** START OF Task input **

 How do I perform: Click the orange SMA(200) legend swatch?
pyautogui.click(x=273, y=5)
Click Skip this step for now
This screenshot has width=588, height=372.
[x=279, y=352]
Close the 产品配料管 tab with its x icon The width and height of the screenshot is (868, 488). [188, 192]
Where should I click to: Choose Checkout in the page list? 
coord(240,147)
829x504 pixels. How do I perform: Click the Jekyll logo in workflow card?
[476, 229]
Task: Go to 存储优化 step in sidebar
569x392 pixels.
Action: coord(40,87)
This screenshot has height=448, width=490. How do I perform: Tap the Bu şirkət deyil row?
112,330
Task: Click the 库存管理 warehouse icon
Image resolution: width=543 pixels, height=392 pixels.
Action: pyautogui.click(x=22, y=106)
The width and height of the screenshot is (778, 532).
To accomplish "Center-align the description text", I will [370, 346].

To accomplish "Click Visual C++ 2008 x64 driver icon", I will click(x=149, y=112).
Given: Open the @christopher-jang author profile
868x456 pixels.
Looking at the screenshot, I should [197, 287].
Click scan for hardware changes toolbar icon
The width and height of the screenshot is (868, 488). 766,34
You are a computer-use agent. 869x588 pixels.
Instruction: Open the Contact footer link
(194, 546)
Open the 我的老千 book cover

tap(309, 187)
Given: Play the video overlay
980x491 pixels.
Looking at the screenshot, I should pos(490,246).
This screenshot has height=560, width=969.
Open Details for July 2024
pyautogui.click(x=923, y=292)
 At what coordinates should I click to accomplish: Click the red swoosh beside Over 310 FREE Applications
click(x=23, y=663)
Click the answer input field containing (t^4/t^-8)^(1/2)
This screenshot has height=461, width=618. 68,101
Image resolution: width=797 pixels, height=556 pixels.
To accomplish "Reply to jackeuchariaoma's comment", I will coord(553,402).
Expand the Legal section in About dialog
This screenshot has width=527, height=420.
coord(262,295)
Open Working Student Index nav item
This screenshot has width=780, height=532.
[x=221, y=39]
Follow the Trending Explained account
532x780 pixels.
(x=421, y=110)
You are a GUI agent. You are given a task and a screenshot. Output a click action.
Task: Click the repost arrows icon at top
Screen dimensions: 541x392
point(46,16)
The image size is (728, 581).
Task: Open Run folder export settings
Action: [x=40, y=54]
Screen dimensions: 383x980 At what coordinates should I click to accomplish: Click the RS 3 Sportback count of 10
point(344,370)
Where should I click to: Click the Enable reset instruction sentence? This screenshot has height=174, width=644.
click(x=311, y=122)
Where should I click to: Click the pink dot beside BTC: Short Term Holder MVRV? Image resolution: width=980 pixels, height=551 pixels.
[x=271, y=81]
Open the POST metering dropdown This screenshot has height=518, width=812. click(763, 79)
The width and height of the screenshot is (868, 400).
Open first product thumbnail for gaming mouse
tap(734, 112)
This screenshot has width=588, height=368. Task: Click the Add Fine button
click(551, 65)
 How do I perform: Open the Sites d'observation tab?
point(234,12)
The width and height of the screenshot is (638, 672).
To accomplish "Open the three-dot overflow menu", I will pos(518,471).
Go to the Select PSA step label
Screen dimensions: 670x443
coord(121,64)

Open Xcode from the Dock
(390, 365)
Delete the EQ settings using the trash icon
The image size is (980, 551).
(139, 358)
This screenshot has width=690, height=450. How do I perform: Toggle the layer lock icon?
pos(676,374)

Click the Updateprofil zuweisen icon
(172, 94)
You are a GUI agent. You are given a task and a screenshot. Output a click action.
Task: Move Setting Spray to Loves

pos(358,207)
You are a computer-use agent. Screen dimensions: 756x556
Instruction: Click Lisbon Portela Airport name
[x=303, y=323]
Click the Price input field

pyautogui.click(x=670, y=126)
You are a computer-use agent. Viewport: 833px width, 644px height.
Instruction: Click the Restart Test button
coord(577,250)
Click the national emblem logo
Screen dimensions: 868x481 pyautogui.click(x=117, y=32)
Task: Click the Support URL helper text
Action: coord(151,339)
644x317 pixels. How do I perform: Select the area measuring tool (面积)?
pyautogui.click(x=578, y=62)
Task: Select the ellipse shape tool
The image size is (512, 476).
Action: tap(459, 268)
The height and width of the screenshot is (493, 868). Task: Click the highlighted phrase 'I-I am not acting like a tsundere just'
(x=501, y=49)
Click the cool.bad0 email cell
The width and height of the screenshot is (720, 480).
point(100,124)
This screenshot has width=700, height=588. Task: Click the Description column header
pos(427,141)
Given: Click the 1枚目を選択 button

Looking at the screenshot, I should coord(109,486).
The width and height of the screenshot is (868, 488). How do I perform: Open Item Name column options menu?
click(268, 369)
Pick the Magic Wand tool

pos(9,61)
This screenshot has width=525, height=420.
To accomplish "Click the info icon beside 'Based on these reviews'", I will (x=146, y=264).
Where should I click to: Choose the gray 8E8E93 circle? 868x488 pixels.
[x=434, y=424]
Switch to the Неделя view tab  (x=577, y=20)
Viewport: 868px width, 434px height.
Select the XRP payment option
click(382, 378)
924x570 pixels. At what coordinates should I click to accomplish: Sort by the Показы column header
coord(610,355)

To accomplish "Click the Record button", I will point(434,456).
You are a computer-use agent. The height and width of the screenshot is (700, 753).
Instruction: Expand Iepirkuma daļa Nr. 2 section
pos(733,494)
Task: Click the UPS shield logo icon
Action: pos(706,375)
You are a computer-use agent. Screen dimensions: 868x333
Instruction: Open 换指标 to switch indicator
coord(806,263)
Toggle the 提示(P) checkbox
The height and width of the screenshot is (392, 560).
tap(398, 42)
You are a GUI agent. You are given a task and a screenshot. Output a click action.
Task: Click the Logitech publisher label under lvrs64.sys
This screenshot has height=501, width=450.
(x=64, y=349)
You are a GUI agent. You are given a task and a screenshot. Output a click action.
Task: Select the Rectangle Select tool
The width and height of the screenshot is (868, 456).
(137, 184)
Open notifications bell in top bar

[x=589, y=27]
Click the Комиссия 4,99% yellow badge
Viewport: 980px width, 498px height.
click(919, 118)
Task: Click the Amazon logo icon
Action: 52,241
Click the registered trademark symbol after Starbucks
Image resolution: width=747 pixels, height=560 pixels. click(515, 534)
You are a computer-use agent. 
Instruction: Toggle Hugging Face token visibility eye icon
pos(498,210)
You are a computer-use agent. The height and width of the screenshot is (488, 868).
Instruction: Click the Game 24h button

** END OF Task input **

### Stated problem
Render every line of the items above as a Markdown table with the columns Row and Line, leaving out the blank lines.

### The reply
| Row | Line |
|---|---|
| 1 |  How do I perform: Click the orange SMA(200) legend swatch? |
| 2 | pyautogui.click(x=273, y=5) |
| 3 | Click Skip this step for now |
| 4 | This screenshot has width=588, height=372. |
| 5 | [x=279, y=352] |
| 6 | Close the 产品配料管 tab with its x icon The width and height of the screenshot is (868, 488). [188, 192] |
| 7 | Where should I click to: Choose Checkout in the page list?  |
| 8 | coord(240,147) |
| 9 | 829x504 pixels. How do I perform: Click the Jekyll logo in workflow card? |
| 10 | [476, 229] |
| 11 | Task: Go to 存储优化 step in sidebar |
| 12 | 569x392 pixels. |
| 13 | Action: coord(40,87) |
| 14 | This screenshot has height=448, width=490. How do I perform: Tap the Bu şirkət deyil row? |
| 15 | 112,330 |
| 16 | Task: Click the 库存管理 warehouse icon |
| 17 | Image resolution: width=543 pixels, height=392 pixels. |
| 18 | Action: pyautogui.click(x=22, y=106) |
| 19 | The width and height of the screenshot is (778, 532). |
| 20 | To accomplish "Center-align the description text", I will [370, 346]. |
| 21 | To accomplish "Click Visual C++ 2008 x64 driver icon", I will click(x=149, y=112). |
| 22 | Given: Open the @christopher-jang author profile |
| 23 | 868x456 pixels. |
| 24 | Looking at the screenshot, I should [197, 287]. |
| 25 | Click scan for hardware changes toolbar icon |
| 26 | The width and height of the screenshot is (868, 488). 766,34 |
| 27 | You are a computer-use agent. 869x588 pixels. |
| 28 | Instruction: Open the Contact footer link |
| 29 | (194, 546) |
| 30 | Open the 我的老千 book cover |
| 31 | tap(309, 187) |
| 32 | Given: Play the video overlay |
| 33 | 980x491 pixels. |
| 34 | Looking at the screenshot, I should pos(490,246). |
| 35 | This screenshot has height=560, width=969. |
| 36 | Open Details for July 2024 |
| 37 | pyautogui.click(x=923, y=292) |
| 38 |  At what coordinates should I click to accomplish: Click the red swoosh beside Over 310 FREE Applications |
| 39 | click(x=23, y=663) |
| 40 | Click the answer input field containing (t^4/t^-8)^(1/2) |
| 41 | This screenshot has height=461, width=618. 68,101 |
| 42 | Image resolution: width=797 pixels, height=556 pixels. |
| 43 | To accomplish "Reply to jackeuchariaoma's comment", I will coord(553,402). |
| 44 | Expand the Legal section in About dialog |
| 45 | This screenshot has width=527, height=420. |
| 46 | coord(262,295) |
| 47 | Open Working Student Index nav item |
| 48 | This screenshot has width=780, height=532. |
| 49 | [x=221, y=39] |
| 50 | Follow the Trending Explained account |
| 51 | 532x780 pixels. |
| 52 | (x=421, y=110) |
| 53 | You are a GUI agent. You are given a task and a screenshot. Output a click action. |
| 54 | Task: Click the repost arrows icon at top |
| 55 | Screen dimensions: 541x392 |
| 56 | point(46,16) |
| 57 | The image size is (728, 581). |
| 58 | Task: Open Run folder export settings |
| 59 | Action: [x=40, y=54] |
| 60 | Screen dimensions: 383x980 At what coordinates should I click to accomplish: Click the RS 3 Sportback count of 10 |
| 61 | point(344,370) |
| 62 | Where should I click to: Click the Enable reset instruction sentence? This screenshot has height=174, width=644. |
| 63 | click(x=311, y=122) |
| 64 | Where should I click to: Click the pink dot beside BTC: Short Term Holder MVRV? Image resolution: width=980 pixels, height=551 pixels. |
| 65 | [x=271, y=81] |
| 66 | Open the POST metering dropdown This screenshot has height=518, width=812. click(763, 79) |
| 67 | The width and height of the screenshot is (868, 400). |
| 68 | Open first product thumbnail for gaming mouse |
| 69 | tap(734, 112) |
| 70 | This screenshot has width=588, height=368. Task: Click the Add Fine button |
| 71 | click(551, 65) |
| 72 |  How do I perform: Open the Sites d'observation tab? |
| 73 | point(234,12) |
| 74 | The width and height of the screenshot is (638, 672). |
| 75 | To accomplish "Open the three-dot overflow menu", I will pos(518,471). |
| 76 | Go to the Select PSA step label |
| 77 | Screen dimensions: 670x443 |
| 78 | coord(121,64) |
| 79 | Open Xcode from the Dock |
| 80 | (390, 365) |
| 81 | Delete the EQ settings using the trash icon |
| 82 | The image size is (980, 551). |
| 83 | (139, 358) |
| 84 | This screenshot has width=690, height=450. How do I perform: Toggle the layer lock icon? |
| 85 | pos(676,374) |
| 86 | Click the Updateprofil zuweisen icon |
| 87 | (172, 94) |
| 88 | You are a GUI agent. You are given a task and a screenshot. Output a click action. |
| 89 | Task: Move Setting Spray to Loves |
| 90 | pos(358,207) |
| 91 | You are a computer-use agent. Screen dimensions: 756x556 |
| 92 | Instruction: Click Lisbon Portela Airport name |
| 93 | [x=303, y=323] |
| 94 | Click the Price input field |
| 95 | pyautogui.click(x=670, y=126) |
| 96 | You are a computer-use agent. Viewport: 833px width, 644px height. |
| 97 | Instruction: Click the Restart Test button |
| 98 | coord(577,250) |
| 99 | Click the national emblem logo |
| 100 | Screen dimensions: 868x481 pyautogui.click(x=117, y=32) |
| 101 | Task: Click the Support URL helper text |
| 102 | Action: coord(151,339) |
| 103 | 644x317 pixels. How do I perform: Select the area measuring tool (面积)? |
| 104 | pyautogui.click(x=578, y=62) |
| 105 | Task: Select the ellipse shape tool |
| 106 | The image size is (512, 476). |
| 107 | Action: tap(459, 268) |
| 108 | The height and width of the screenshot is (493, 868). Task: Click the highlighted phrase 'I-I am not acting like a tsundere just' |
| 109 | (x=501, y=49) |
| 110 | Click the cool.bad0 email cell |
| 111 | The width and height of the screenshot is (720, 480). |
| 112 | point(100,124) |
| 113 | This screenshot has width=700, height=588. Task: Click the Description column header |
| 114 | pos(427,141) |
| 115 | Given: Click the 1枚目を選択 button |
| 116 | Looking at the screenshot, I should coord(109,486). |
| 117 | The width and height of the screenshot is (868, 488). How do I perform: Open Item Name column options menu? |
| 118 | click(268, 369) |
| 119 | Pick the Magic Wand tool |
| 120 | pos(9,61) |
| 121 | This screenshot has width=525, height=420. |
| 122 | To accomplish "Click the info icon beside 'Based on these reviews'", I will (x=146, y=264). |
| 123 | Where should I click to: Choose the gray 8E8E93 circle? 868x488 pixels. |
| 124 | [x=434, y=424] |
| 125 | Switch to the Неделя view tab  (x=577, y=20) |
| 126 | Viewport: 868px width, 434px height. |
| 127 | Select the XRP payment option |
| 128 | click(382, 378) |
| 129 | 924x570 pixels. At what coordinates should I click to accomplish: Sort by the Показы column header |
| 130 | coord(610,355) |
| 131 | To accomplish "Click the Record button", I will point(434,456). |
| 132 | You are a computer-use agent. The height and width of the screenshot is (700, 753). |
| 133 | Instruction: Expand Iepirkuma daļa Nr. 2 section |
| 134 | pos(733,494) |
| 135 | Task: Click the UPS shield logo icon |
| 136 | Action: pos(706,375) |
| 137 | You are a computer-use agent. Screen dimensions: 868x333 |
| 138 | Instruction: Open 换指标 to switch indicator |
| 139 | coord(806,263) |
| 140 | Toggle the 提示(P) checkbox |
| 141 | The height and width of the screenshot is (392, 560). |
| 142 | tap(398, 42) |
| 143 | You are a GUI agent. You are given a task and a screenshot. Output a click action. |
| 144 | Task: Click the Logitech publisher label under lvrs64.sys |
| 145 | This screenshot has height=501, width=450. |
| 146 | (x=64, y=349) |
| 147 | You are a GUI agent. You are given a task and a screenshot. Output a click action. |
| 148 | Task: Select the Rectangle Select tool |
| 149 | The width and height of the screenshot is (868, 456). |
| 150 | (137, 184) |
| 151 | Open notifications bell in top bar |
| 152 | [x=589, y=27] |
| 153 | Click the Комиссия 4,99% yellow badge |
| 154 | Viewport: 980px width, 498px height. |
| 155 | click(919, 118) |
| 156 | Task: Click the Amazon logo icon |
| 157 | Action: 52,241 |
| 158 | Click the registered trademark symbol after Starbucks |
| 159 | Image resolution: width=747 pixels, height=560 pixels. click(515, 534) |
| 160 | You are a computer-use agent.  |
| 161 | Instruction: Toggle Hugging Face token visibility eye icon |
| 162 | pos(498,210) |
| 163 | You are a computer-use agent. The height and width of the screenshot is (488, 868). |
| 164 | Instruction: Click the Game 24h button |